What to work on
Rewrite the lines from the line with "You are a GUI" through the end of the records, replacing "screenshot" with "screen image" and leaving everything else unchanged. Leave the pictures out of your answer.

Data provided

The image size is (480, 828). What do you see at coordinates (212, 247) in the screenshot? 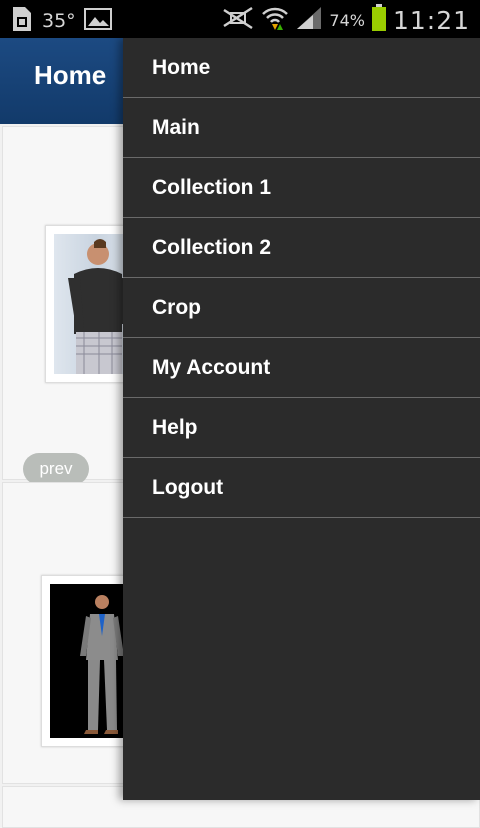
I see `menu-item-label: Collection 2` at bounding box center [212, 247].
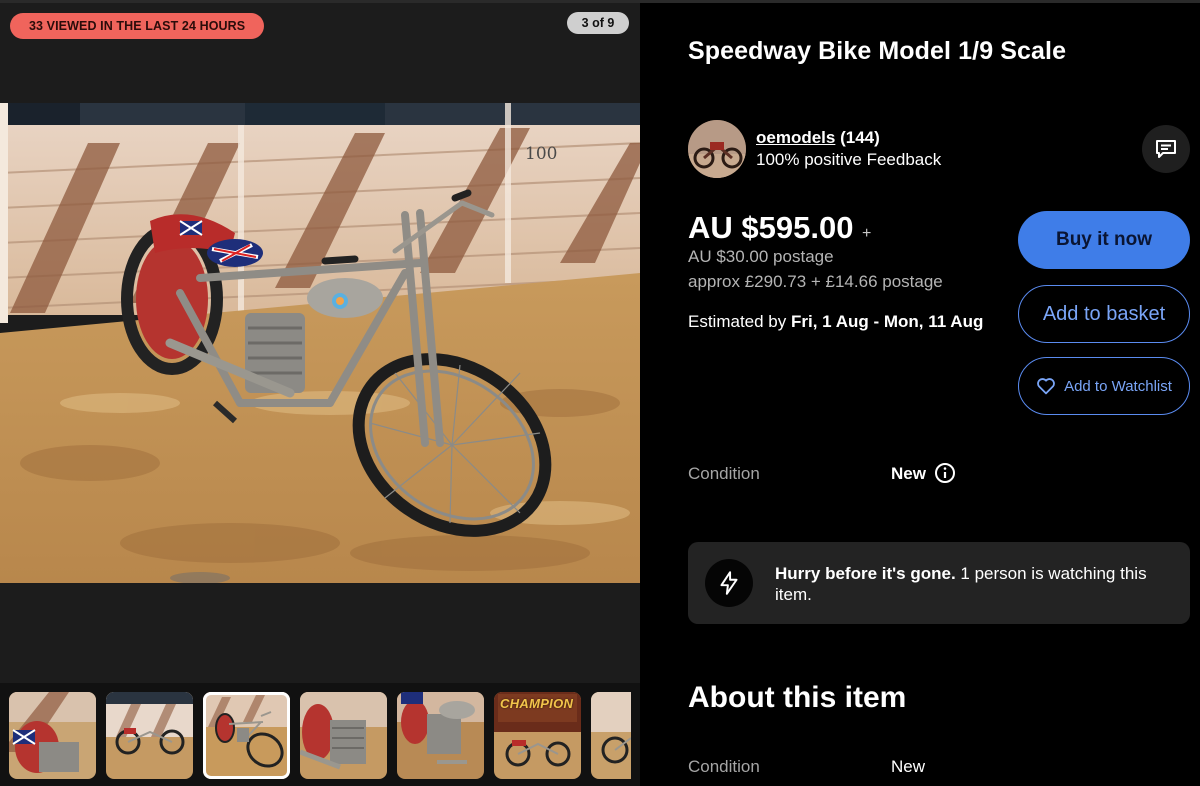 Image resolution: width=1200 pixels, height=786 pixels. What do you see at coordinates (740, 322) in the screenshot?
I see `delivery-estimate-prefix: Estimated by` at bounding box center [740, 322].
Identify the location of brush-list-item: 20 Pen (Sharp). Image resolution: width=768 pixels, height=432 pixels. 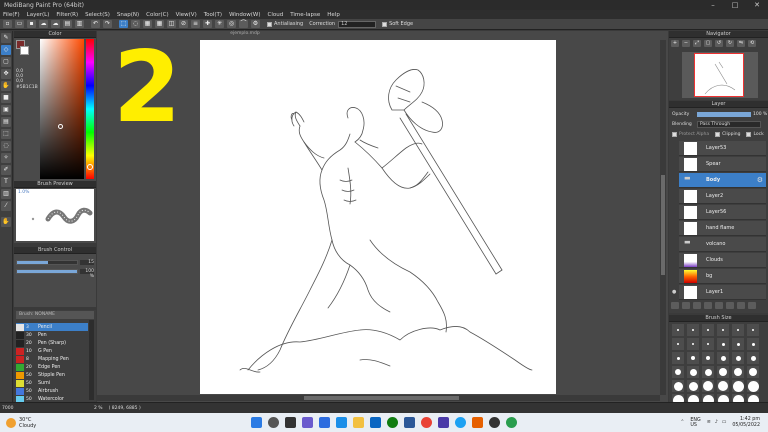
(52, 343).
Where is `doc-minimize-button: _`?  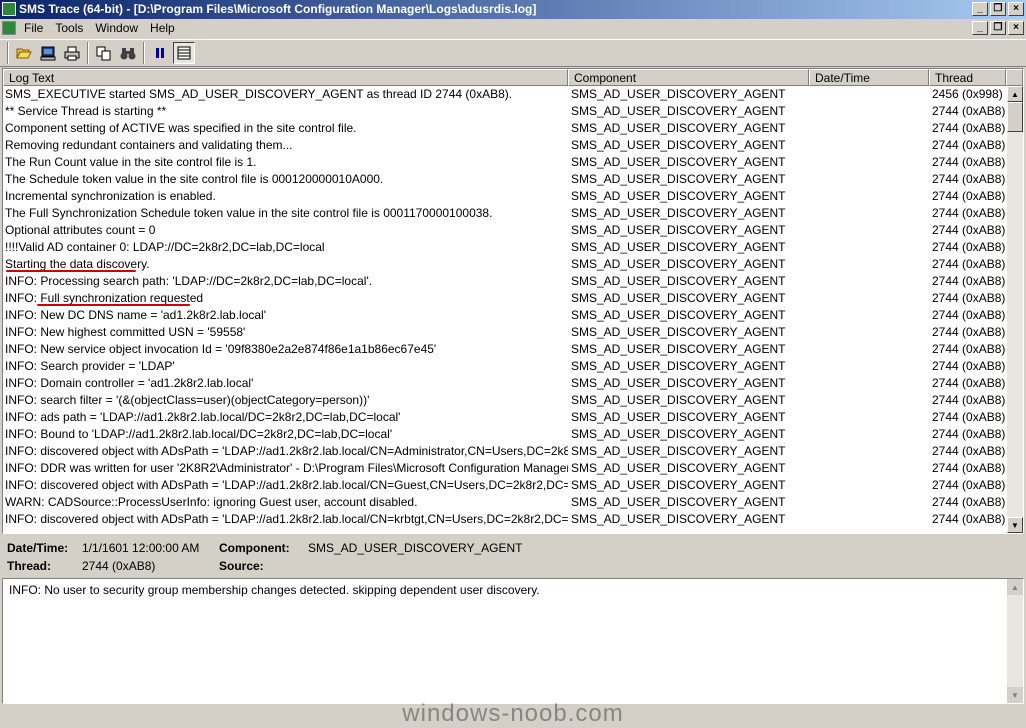 doc-minimize-button: _ is located at coordinates (980, 28).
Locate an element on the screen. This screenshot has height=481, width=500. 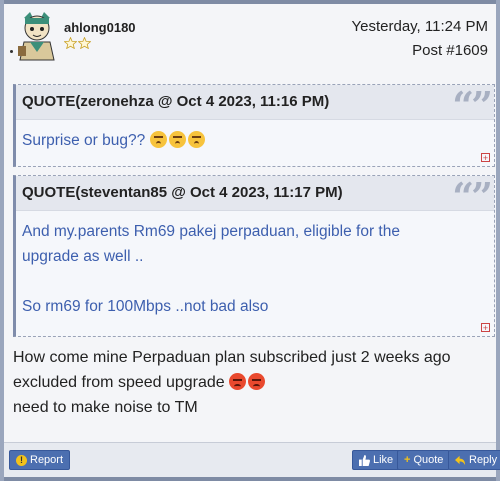
reply-button: Reply is located at coordinates (474, 460).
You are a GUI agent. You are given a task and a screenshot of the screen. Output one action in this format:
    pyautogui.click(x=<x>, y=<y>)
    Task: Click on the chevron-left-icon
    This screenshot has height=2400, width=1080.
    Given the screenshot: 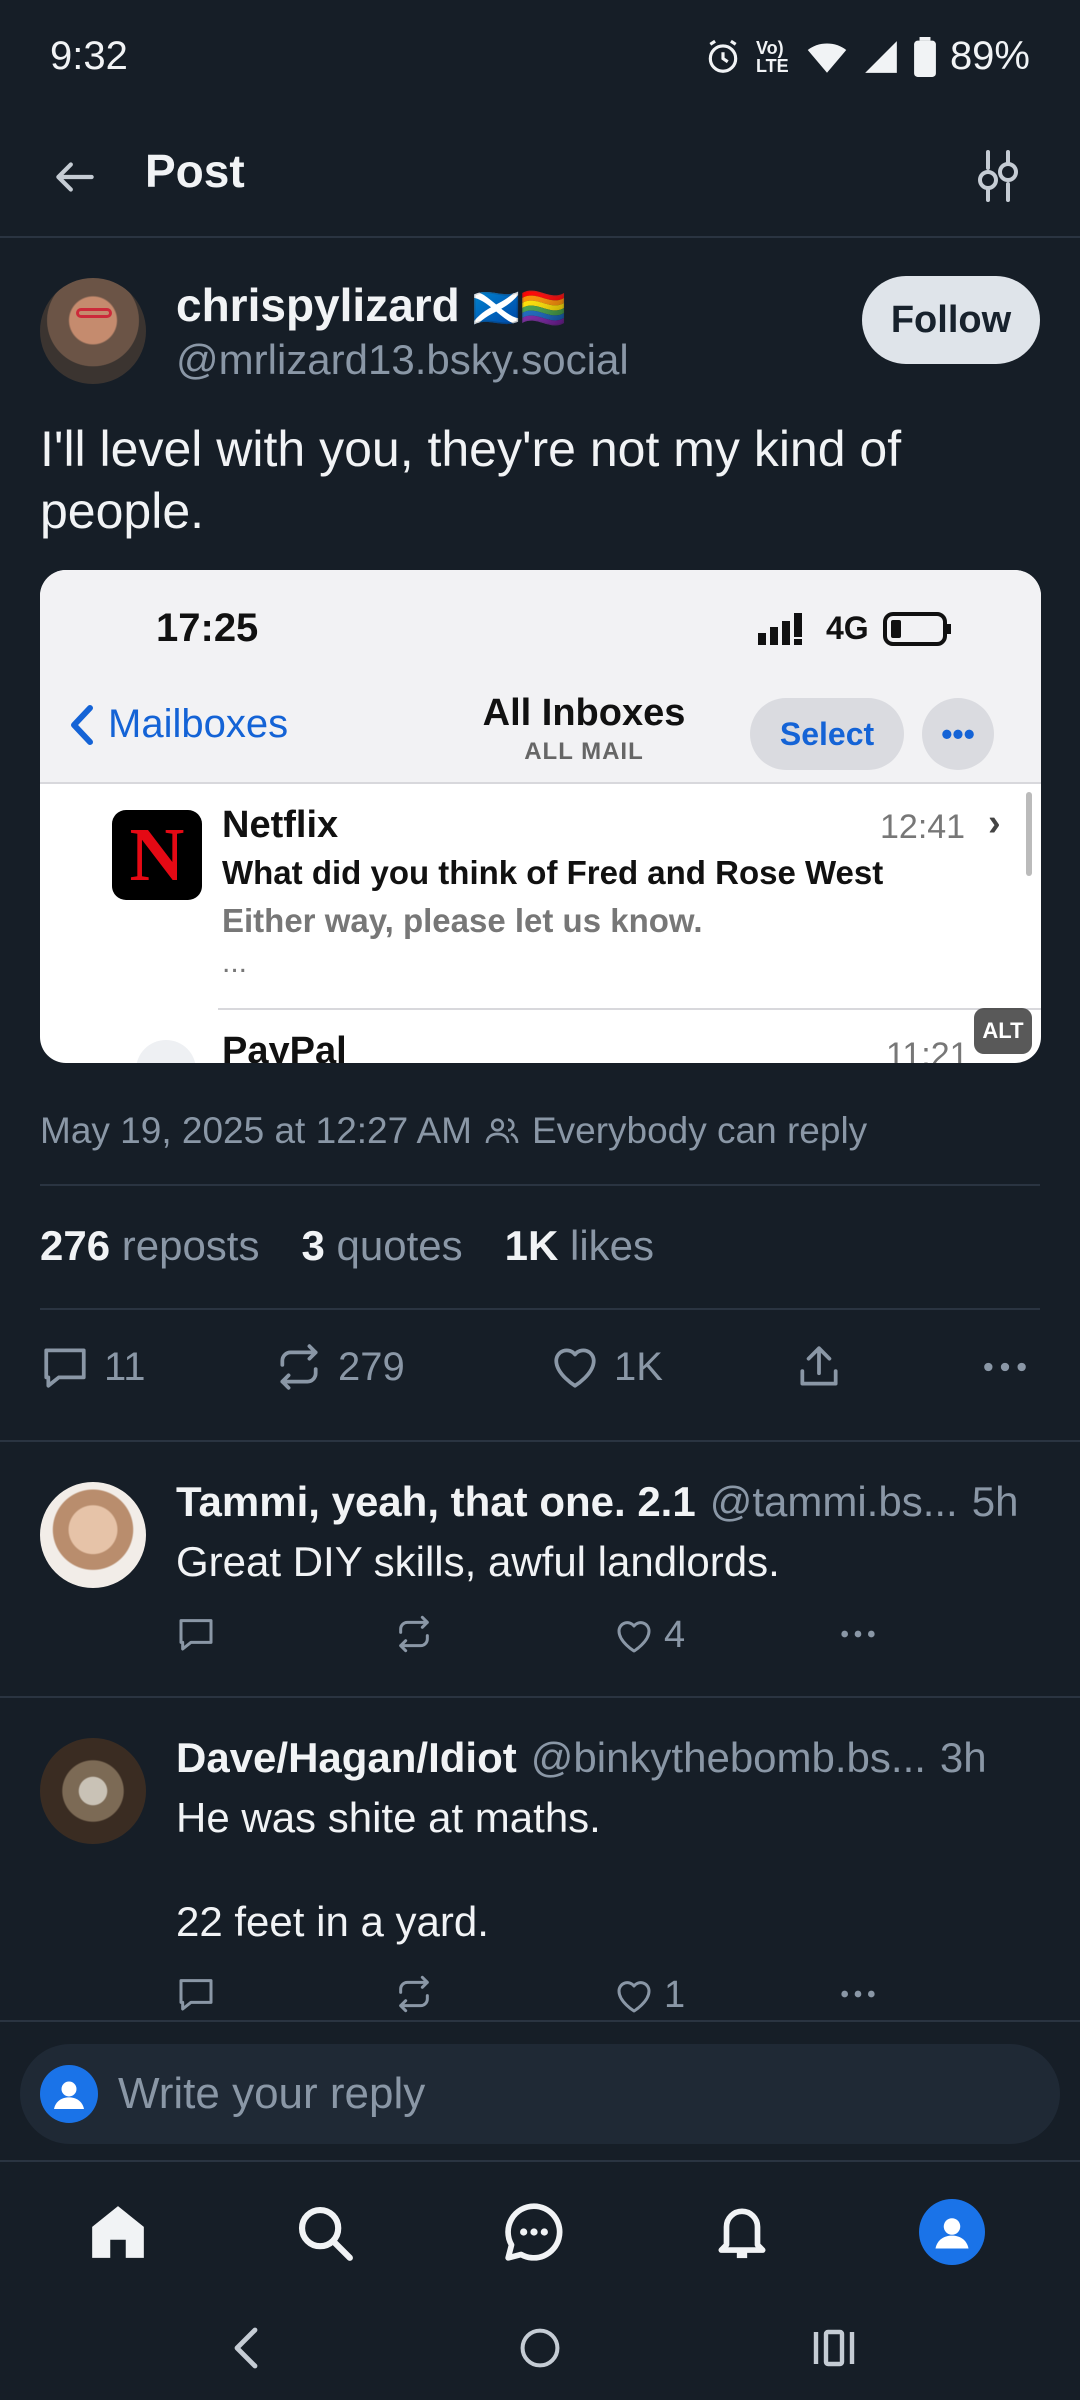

Result of this task
You are a GUI agent. You are given a task and a screen image of the screen. Output one action in this format:
    pyautogui.click(x=<x>, y=<y>)
    Task: Click on the chevron-left-icon
    This screen image has height=2400, width=1080.
    Given the screen image: 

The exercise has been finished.